Yield Obligasi AS Naik

Kenaikan imbal hasil obligasi AS pada berbagai tenor menjadi sebuah indikator jika pasar cukup mem-price in peluang Donald Trump untuk memenangi pemilu AS 2024. 

"Karena Trump adalah kandidat yang pro-growth dengan pelonggaran fiskal dan deregulasi yang ditawarkannya. Di bawah Trump, level ekonomi tumbuh 4 persen dengan tingkat inflasi 2-4 persen dapat menghasilkan imbal hasil obligasi jangka panjang di 6-8 persen," kata Felix. 

Di sisi lain, sambungnya, kombinasi dari pelonggaran fiskal serta tingginya utang (serta pembayaran bunga utang) yang dikhawatirkan dapat memperlembar defisit, serta berpotensi meningkatkan suplai penerbitan (US Treasury) UST, sehingga mendorong peningkatan suplai UST lebih tinggi seiring tuntutan risk premium dari para investor.
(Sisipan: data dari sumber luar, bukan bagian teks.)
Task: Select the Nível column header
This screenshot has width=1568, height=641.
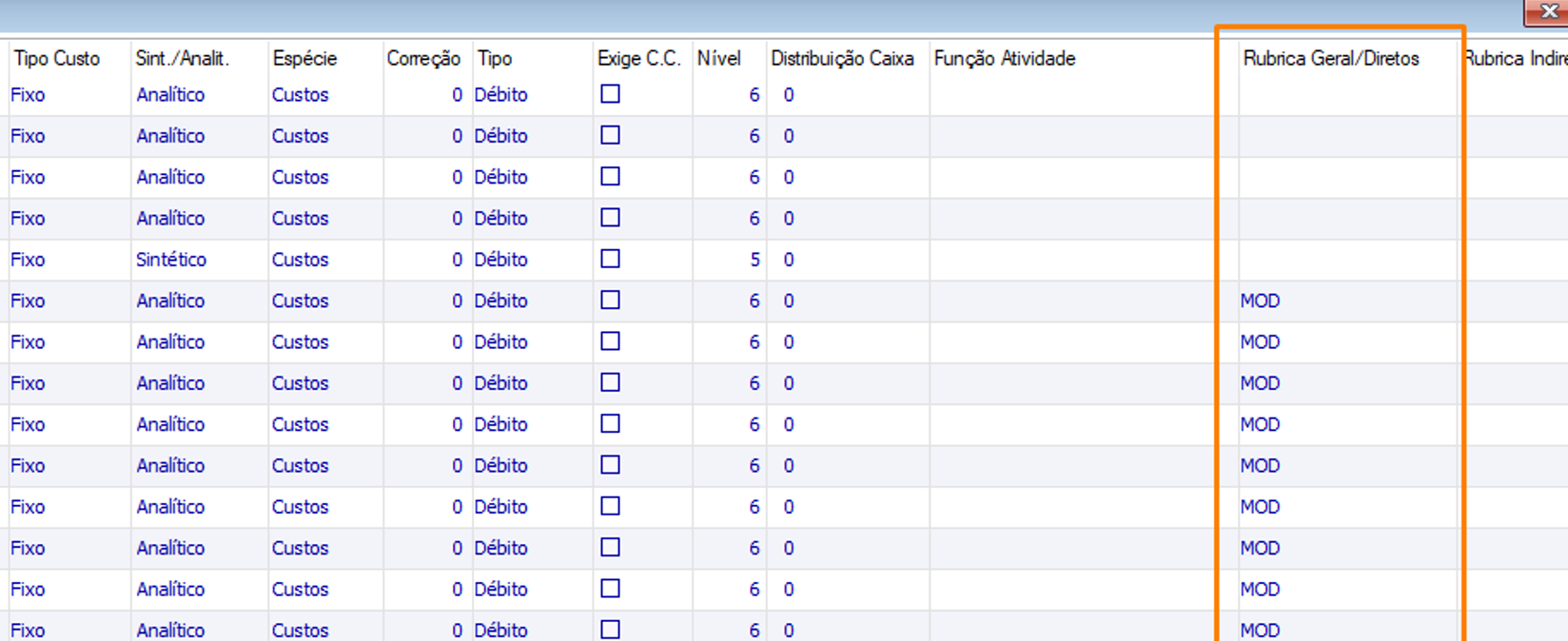Action: 718,58
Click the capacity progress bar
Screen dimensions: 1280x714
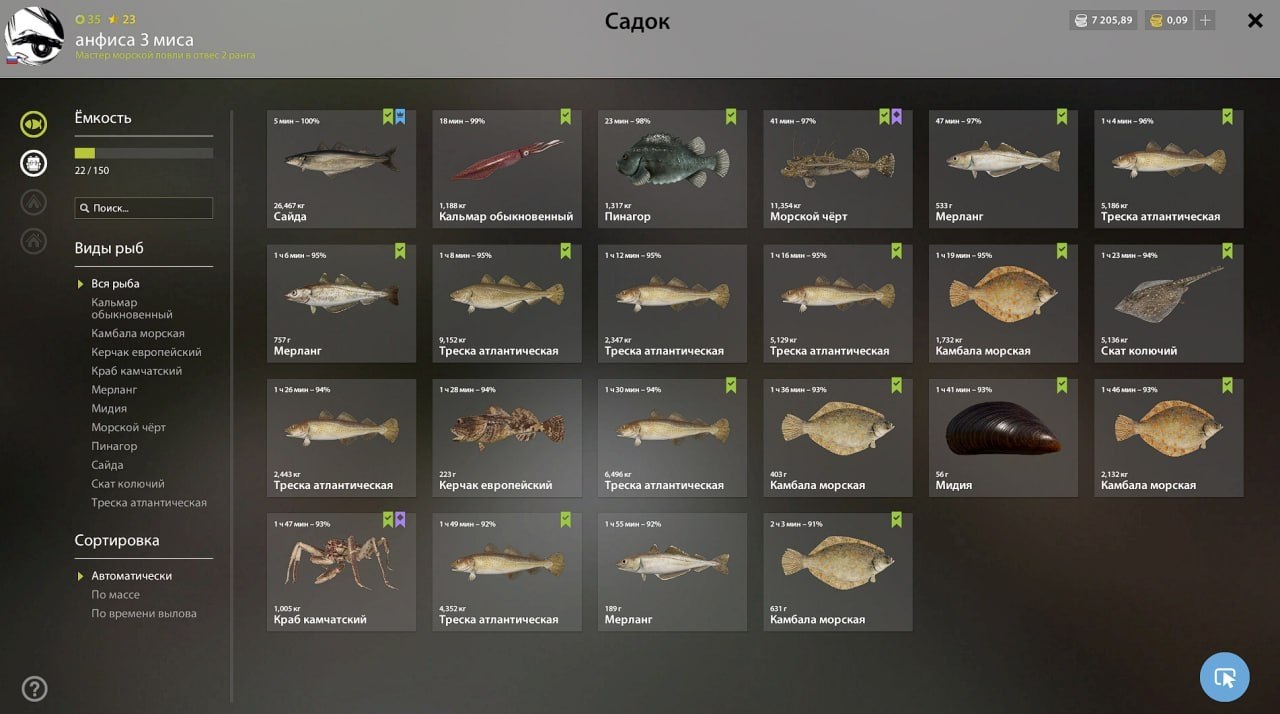click(x=143, y=153)
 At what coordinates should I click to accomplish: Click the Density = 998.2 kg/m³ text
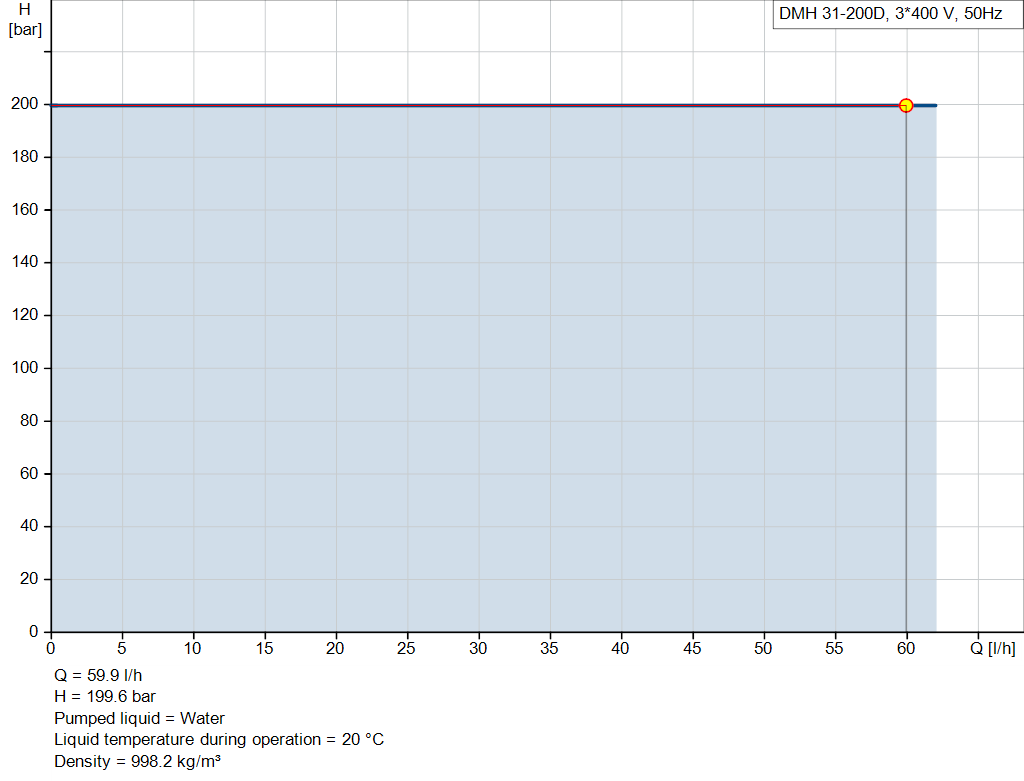coord(137,761)
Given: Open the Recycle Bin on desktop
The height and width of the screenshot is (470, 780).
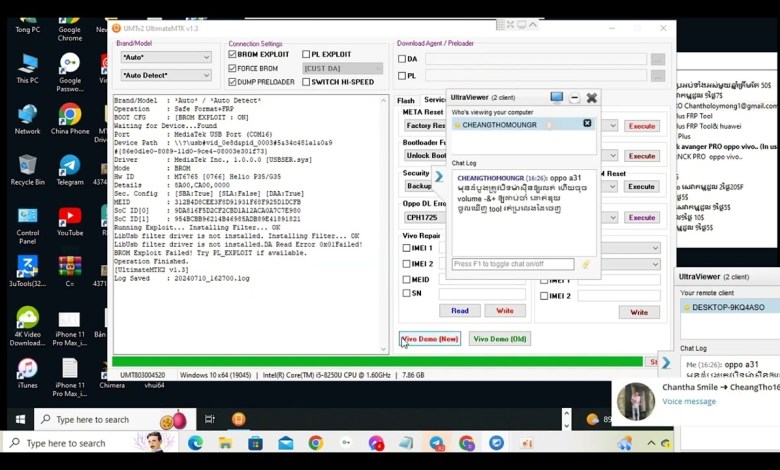Looking at the screenshot, I should point(27,167).
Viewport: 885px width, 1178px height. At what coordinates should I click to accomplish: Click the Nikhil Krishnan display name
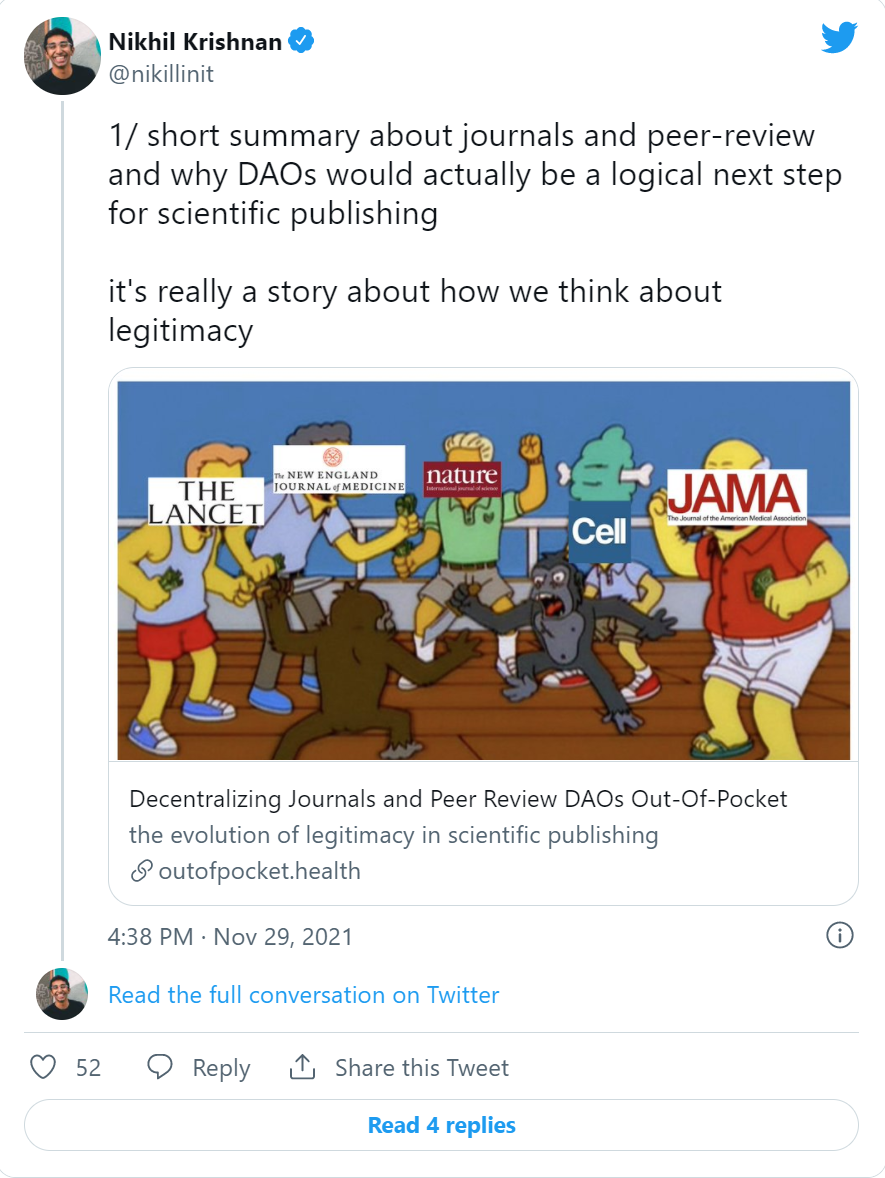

Lebih jauh, Felix menjelaskan, perbandingan rasio imbal hasil emas dengan UST menggambarkan pergeseran signifikan dalam sentimen investor, dengan preferensi yang semakin besar terhadap emas dibandingkan UST. 

Secara historis, baik emas maupun UST dianggap sebagai aset safe haven, tetapi daya tarik keduanya dapat berubah tergantung pada konteks keuangan yang lebih luas. 

"Ketika investor beralih ke emas daripada Treasury, hal ini sering menunjukkan ketidakpercayaan terhadap utang pemerintah, sebuah tren yang diamati berbagai analisis ekonomi selama periode ketidakstabilan ekonomi, inflasi tinggi, atau ketidakpastian geopolitik," ujarnya. 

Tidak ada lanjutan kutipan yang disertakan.